The study results were limited by the cross-sectional design; inability to control for participants’ diet, and the reliance of self-reports of leisure-time physical activity. However, the findings were strengthened by the large sample size and “refute the notion that a physically active lifestyle can completely negate the deleterious effects of overweight/obesity,” the researchers said.

Although increasing physical activity should remain a priority for health policies, “weight loss per se should remain a primary target for health policies aimed at reducing CVD risk in people with overweight/obesity,” they concluded.
 

Interpret findings with caution

“With the ever-increasing public health problem of overweight and obesity, it is useful to assess any measure or measures that can have a favorable or adverse effect on cardiometabolic risk factors and the risk of CVD” Prakash Deedwania, MD, of the University of California, San Francisco, said in an interview.

Dr. Deedwania said he was not entirely surprised by the study findings. “The investigators have correlated only the self-reported level of physical activity (which is not always reliable) to the presence of three cardiac risk factors: hypertension, hypercholesterolemia, and diabetes.”
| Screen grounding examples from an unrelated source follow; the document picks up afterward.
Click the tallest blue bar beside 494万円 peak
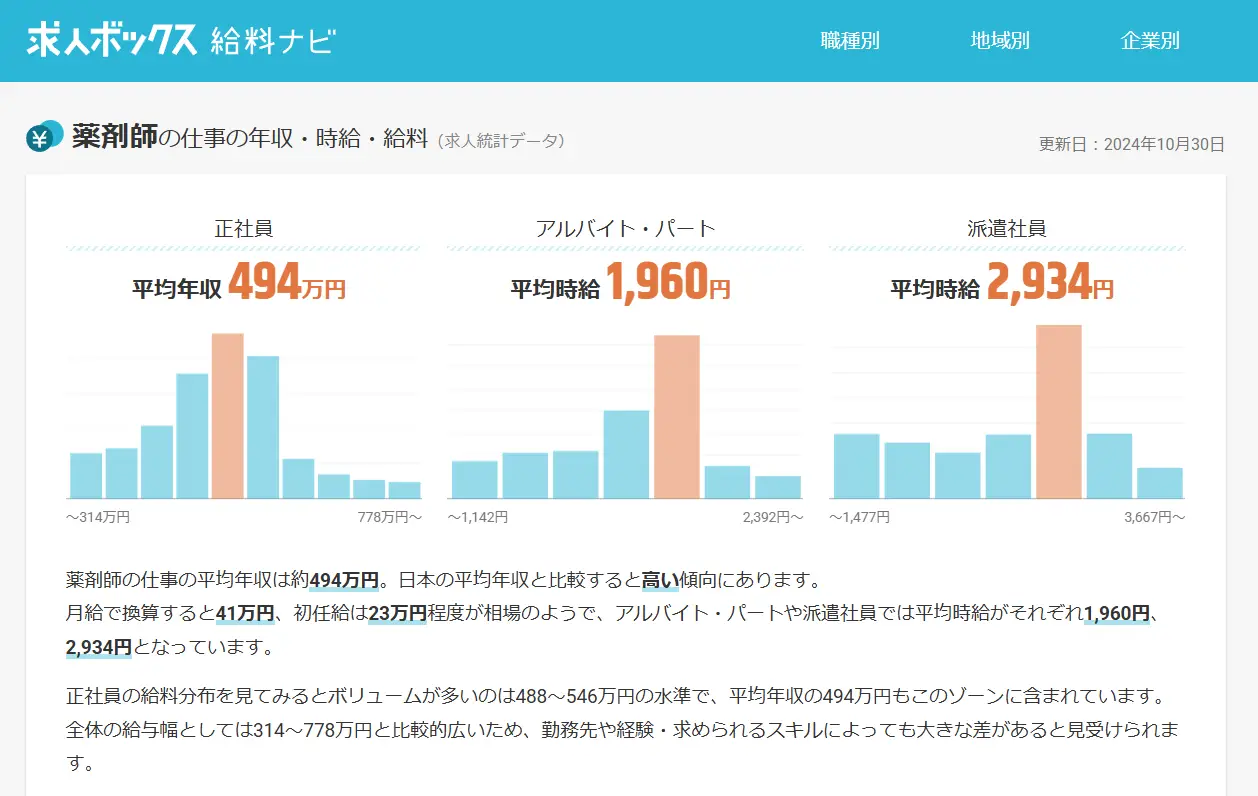1258x796 pixels. click(265, 425)
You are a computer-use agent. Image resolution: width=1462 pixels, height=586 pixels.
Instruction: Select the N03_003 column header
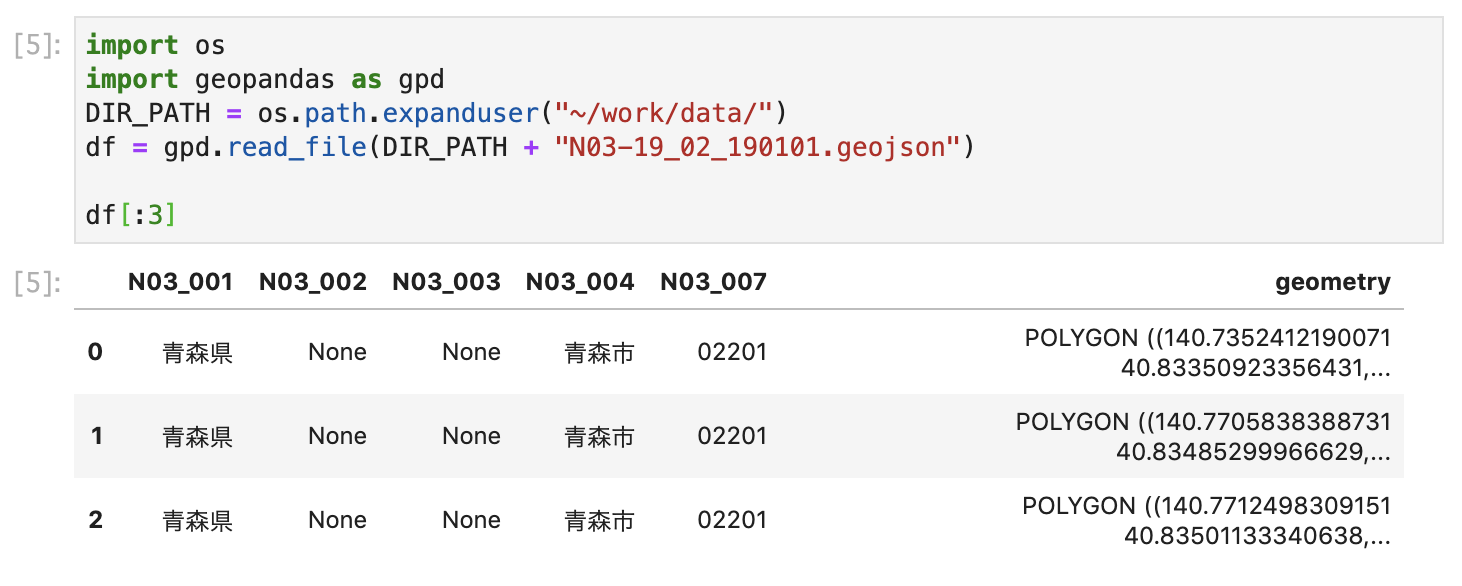click(x=446, y=282)
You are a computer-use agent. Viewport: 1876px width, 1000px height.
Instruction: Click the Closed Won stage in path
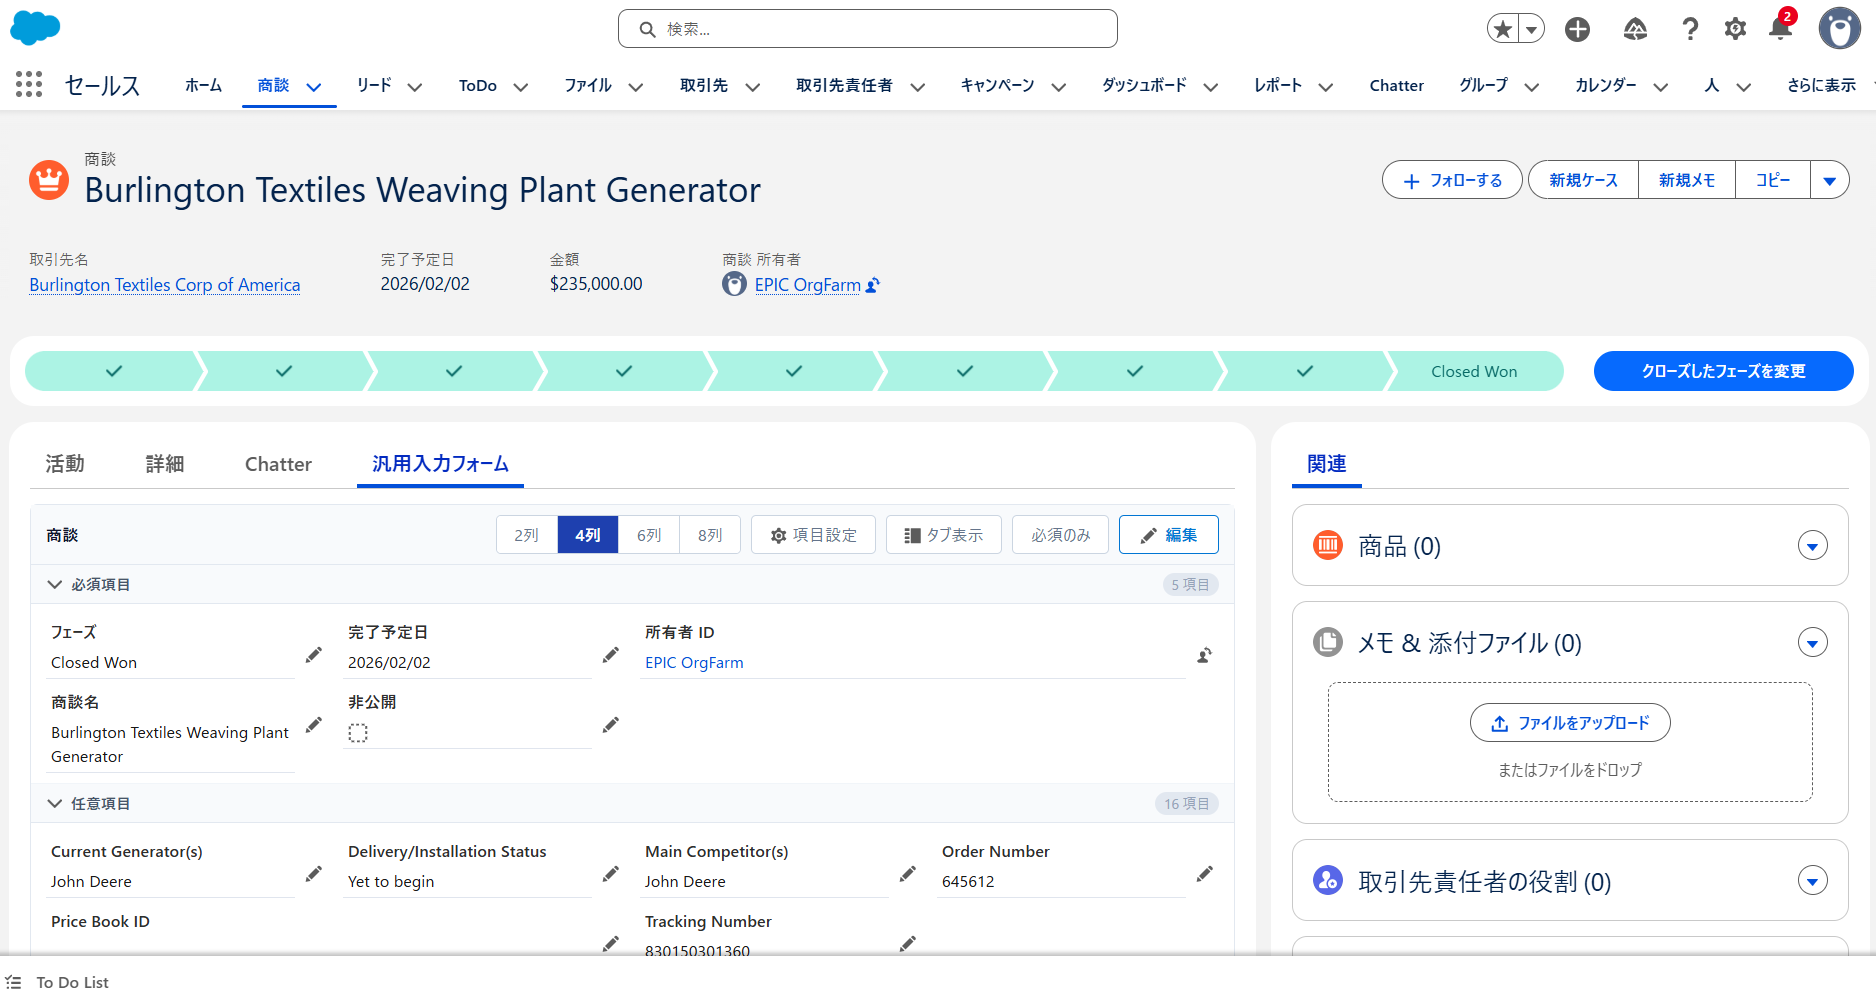[x=1473, y=371]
The study “is not comparable to prior reports that had shown a favorable impact of carefully assessed cardiorespiratory fitness with the risk of CVD,” Dr. Deedwania noted. “However, this is one of the largest population-wide surveillance studies of more than a half million active workers across Spain, and it does show that, despite self-reported physical activity, overweight and obesity are associated with higher risks of hypertension, diabetes, and hypercholesterolemia,” he explained.

“The main message of these findings is that, although physical activity does have a dose-dependent favorable impact on CV risk, the main public health intervention to reduce the risk of CV risk should focus on weight loss in overweight and obese individuals,” Dr. Deedwania emphasized.

“Future studies should focus on comparing various levels of daily activities and routine exercise such as walking, bicycling, etc., with the beneficial impact on cardiometabolic risk factors in overweight and obese individuals,” he said.

Dr. Valenzuela disclosed support from the University of Alcalá. Research by corresponding author Dr. Lucia was funded by grants from Spanish Ministry of Science and Innovation and Fondos FEDER. Dr. Deedwania had no financial conflicts to disclose.